Siobhan McCarthy and The Cast Talks She’s The He

Arts

Within every great storyteller is a story that is aching to be told, just waiting for the right time to reveal itself. For writer-director Siobhan McCarthy, She’s The He was just such a tale, and all it took to move forward was the world stopping.

The headshot of Siobhan McCarthy
Siobhan McCarthy’s work has the indie film world buzzing. Photo courtesy of Obscured Releasing

“This movie is such a funny culmination of me,” McCarthy says. As a queer multi-disciplinary artist based in Los Angeles, they have been involved in various art forms ranging from trapeze to cinematography, but it’s their work as a writer-director that has the indie film world buzzing. She’s The He follows high school friends Ethan (Misha Osherovich, Freaky, The Goldfinch) and Alex (Nico Carney, Stick Bug, Comedy Central Originals), who, just before graduation, pretend to be trans women in a last-ditch effort to shut down rumors that they’re a gay couple, and to give Alex an opportunity to get close to his dream girl, Sasha (Malia Pyles, Pretty Little Liars: Original Sin, Cape Fear). Their plan takes an unexpected turn when Ethan realizes she truly is transgender, forcing both friends to navigate a changing friendship, identity, and the uncertainties of growing up.

For McCarthy, the idea emerged from an unusual collision of nostalgia and lived experience. During the Covid-19 lockdown, when they ended up back in their parents’ home revisiting the streets of their adolescence while rewatching the teen comedies that had shaped them. At the same time they were coming into their own as a trans person during an era when public debate over transgender people, particularly around bathrooms, had become a hot topic.

“I was in college when Covid hit,” McCarthy says. “I got stuck back in my parents’ house walking the same streets I walked in high school, watching all of those comfort movies I watched when I was young.” Those films and the frustration and fear that McCarthy was feeling over the intensity of the “bathroom politics” regarding transgender people converged in the young writer’s mind. “It felt like there was a clear connection between the two,” McCarthy says. That realization led McCarthy to reconsider the long tradition of gender-swap comedies.

They point to films like 10 Things I Hate About You, She’s the Man, and even Some Like It Hot as part of a storytelling lineage that has long explored gender through disguise and mistaken identity. “It felt like there was an obvious lineage within that that had this clear and trans subtext running all throughout it for hundreds of years,” McCarthy says. “It just suddenly felt like it made perfect sense to make that subtext text. I was surprised that no one had gone about and done it, especially in the context of this genre.” The screenplay came together almost as quickly as the inspiration struck. What began as an offhand joke to a friend soon became a completed script. “I wrote it in two days, sent it to them, and they in a very sincere way, said, ‘You should make this,’ and now we’re all here,” McCarthy says.

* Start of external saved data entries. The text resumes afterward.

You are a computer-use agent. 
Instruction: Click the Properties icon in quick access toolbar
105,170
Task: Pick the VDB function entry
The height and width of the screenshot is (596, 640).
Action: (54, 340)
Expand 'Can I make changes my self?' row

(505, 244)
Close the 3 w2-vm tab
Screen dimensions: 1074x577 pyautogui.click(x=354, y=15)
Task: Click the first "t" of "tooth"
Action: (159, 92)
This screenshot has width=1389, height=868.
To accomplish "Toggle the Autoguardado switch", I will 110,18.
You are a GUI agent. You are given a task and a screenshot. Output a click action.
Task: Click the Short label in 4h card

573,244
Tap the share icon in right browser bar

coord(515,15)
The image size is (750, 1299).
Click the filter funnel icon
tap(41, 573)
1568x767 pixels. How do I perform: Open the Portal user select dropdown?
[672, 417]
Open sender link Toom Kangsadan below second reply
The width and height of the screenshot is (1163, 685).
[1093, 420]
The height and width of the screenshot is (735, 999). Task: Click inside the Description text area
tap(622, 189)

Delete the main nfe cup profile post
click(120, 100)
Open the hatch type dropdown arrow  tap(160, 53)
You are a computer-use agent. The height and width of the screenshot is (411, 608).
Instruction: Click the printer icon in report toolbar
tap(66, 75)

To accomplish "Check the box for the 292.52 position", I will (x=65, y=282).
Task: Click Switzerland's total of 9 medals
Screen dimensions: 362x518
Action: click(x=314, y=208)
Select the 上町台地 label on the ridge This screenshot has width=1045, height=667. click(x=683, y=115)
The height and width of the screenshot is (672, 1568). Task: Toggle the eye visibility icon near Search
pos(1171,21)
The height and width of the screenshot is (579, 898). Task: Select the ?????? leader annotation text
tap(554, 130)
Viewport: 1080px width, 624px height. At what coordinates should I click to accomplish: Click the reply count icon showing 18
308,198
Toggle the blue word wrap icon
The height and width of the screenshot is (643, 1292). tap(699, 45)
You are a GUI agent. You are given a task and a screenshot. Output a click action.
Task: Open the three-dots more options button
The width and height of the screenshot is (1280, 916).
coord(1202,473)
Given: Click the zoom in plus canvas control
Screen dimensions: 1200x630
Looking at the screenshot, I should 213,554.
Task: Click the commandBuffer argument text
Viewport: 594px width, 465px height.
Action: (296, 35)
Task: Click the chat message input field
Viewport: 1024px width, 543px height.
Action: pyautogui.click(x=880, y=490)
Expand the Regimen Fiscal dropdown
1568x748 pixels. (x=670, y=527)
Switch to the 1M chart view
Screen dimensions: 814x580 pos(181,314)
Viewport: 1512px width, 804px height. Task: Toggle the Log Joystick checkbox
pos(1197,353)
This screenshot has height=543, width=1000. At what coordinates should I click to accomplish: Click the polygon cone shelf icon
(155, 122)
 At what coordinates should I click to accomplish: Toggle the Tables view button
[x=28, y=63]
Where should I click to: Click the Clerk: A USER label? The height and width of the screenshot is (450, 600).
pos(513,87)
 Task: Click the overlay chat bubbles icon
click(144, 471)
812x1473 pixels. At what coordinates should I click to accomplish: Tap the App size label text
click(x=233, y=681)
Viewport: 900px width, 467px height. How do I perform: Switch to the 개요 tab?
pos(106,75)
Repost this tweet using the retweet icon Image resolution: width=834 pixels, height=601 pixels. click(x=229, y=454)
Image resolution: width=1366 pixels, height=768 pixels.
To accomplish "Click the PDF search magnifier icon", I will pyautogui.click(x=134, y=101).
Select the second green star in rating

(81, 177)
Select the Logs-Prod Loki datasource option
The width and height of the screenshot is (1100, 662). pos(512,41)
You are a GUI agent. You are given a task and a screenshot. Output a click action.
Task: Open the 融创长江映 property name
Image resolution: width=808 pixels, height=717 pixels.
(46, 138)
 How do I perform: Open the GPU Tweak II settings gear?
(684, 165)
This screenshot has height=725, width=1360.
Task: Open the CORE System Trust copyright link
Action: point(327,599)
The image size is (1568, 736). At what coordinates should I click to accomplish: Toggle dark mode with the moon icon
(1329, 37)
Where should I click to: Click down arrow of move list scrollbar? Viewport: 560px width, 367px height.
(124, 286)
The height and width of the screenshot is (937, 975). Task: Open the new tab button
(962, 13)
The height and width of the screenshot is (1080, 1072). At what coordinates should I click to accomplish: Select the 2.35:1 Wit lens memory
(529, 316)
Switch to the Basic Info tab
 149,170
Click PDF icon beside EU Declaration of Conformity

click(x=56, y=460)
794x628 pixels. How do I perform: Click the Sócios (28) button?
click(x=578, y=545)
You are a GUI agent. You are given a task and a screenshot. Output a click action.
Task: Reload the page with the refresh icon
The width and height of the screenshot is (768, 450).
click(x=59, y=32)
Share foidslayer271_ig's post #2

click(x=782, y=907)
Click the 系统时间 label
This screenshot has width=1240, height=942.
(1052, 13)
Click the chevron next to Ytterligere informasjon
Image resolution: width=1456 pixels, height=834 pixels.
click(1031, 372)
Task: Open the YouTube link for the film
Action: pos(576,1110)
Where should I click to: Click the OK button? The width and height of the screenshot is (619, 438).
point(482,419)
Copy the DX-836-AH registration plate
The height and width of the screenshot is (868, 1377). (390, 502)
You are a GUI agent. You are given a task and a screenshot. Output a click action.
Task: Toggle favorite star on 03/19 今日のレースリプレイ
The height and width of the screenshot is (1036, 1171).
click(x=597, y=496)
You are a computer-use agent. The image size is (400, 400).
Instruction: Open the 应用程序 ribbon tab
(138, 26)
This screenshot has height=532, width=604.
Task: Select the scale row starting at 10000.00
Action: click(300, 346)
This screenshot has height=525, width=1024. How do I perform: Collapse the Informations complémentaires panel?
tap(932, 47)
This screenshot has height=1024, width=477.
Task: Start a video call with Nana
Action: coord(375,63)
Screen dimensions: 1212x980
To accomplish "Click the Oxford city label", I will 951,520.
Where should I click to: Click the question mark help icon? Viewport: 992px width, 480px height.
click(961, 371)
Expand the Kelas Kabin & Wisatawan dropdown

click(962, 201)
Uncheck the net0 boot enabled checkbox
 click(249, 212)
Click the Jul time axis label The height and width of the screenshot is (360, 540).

While She’s The He draws from McCarthy’s own experience of coming out as trans in high school, they also hope the film reaches audiences who may not expect to empathize with its characters. “This movie has a pretty unprecedented number of trans people in front of the camera, but also behind the camera,” McCarthy says. “One of the funniest meta jokes… would be if a conservative watched this movie and was like, ‘Hey, that sounds like my politics,’ and then watched the movie.” That possibility, they admit, is something of a dream scenario. “I would love it to feel like it’s a bear trap,” McCarthy says. “One that could catch one of those people and maybe reveal to them the humanity of transness, and tell them a story that might actually, hopefully, potentially change their mind, or at the very least get them to relate to and see themselves in a trans man.”

For McCarthy, that potential for empathy is central to the film’s purpose. “I do just think [it has] irrevocable effects of revealing the reality of the farce of binary and cis gender,” McCarthy says. “And also to create this, like, hopefully, little brainworm… maybe even just one of them a little farther towards our cause.”

With its blend of heartfelt coming-of-age storytelling and classic teen-comedy conventions, She’s The He aims to revisit a familiar genre while reframing it through a perspective rarely seen on screen. For McCarthy, it’s both a deeply personal story and an invitation for audiences to laugh, reflect, and perhaps see the familiar in an entirely new way.